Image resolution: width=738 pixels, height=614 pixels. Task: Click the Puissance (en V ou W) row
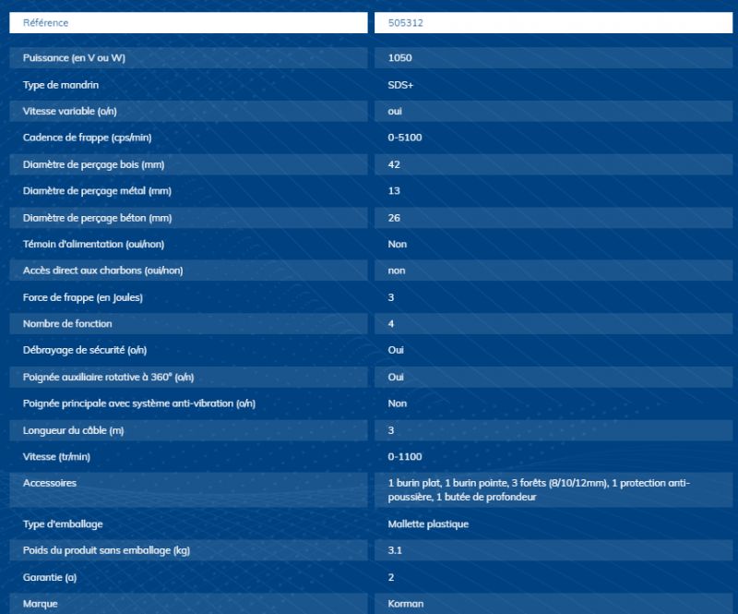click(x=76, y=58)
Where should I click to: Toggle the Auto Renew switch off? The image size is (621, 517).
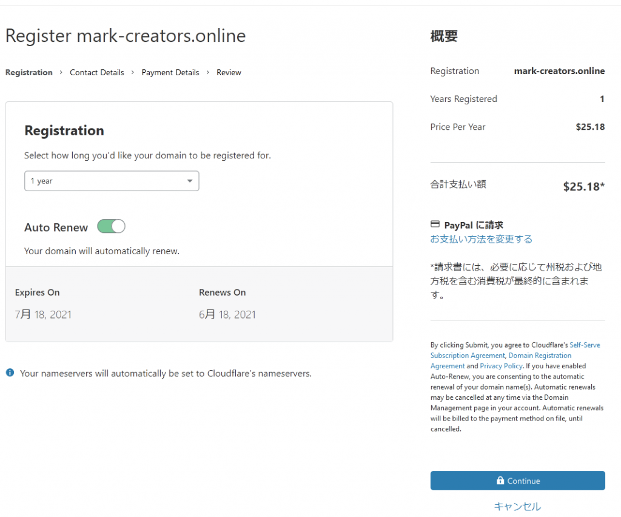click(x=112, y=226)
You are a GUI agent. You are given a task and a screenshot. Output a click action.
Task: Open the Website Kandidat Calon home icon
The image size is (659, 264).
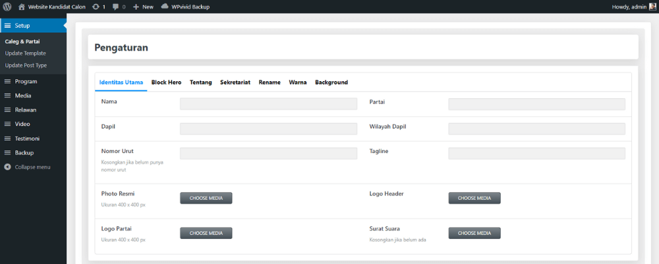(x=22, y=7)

* Work request
All that is needed here is the run of lines from the one containing "Task: Open the" through the end of the material above, reproduced exactly and without pictures.

* Response area
Task: Open the Website Kandidat Calon home icon
The image size is (659, 264).
(x=22, y=7)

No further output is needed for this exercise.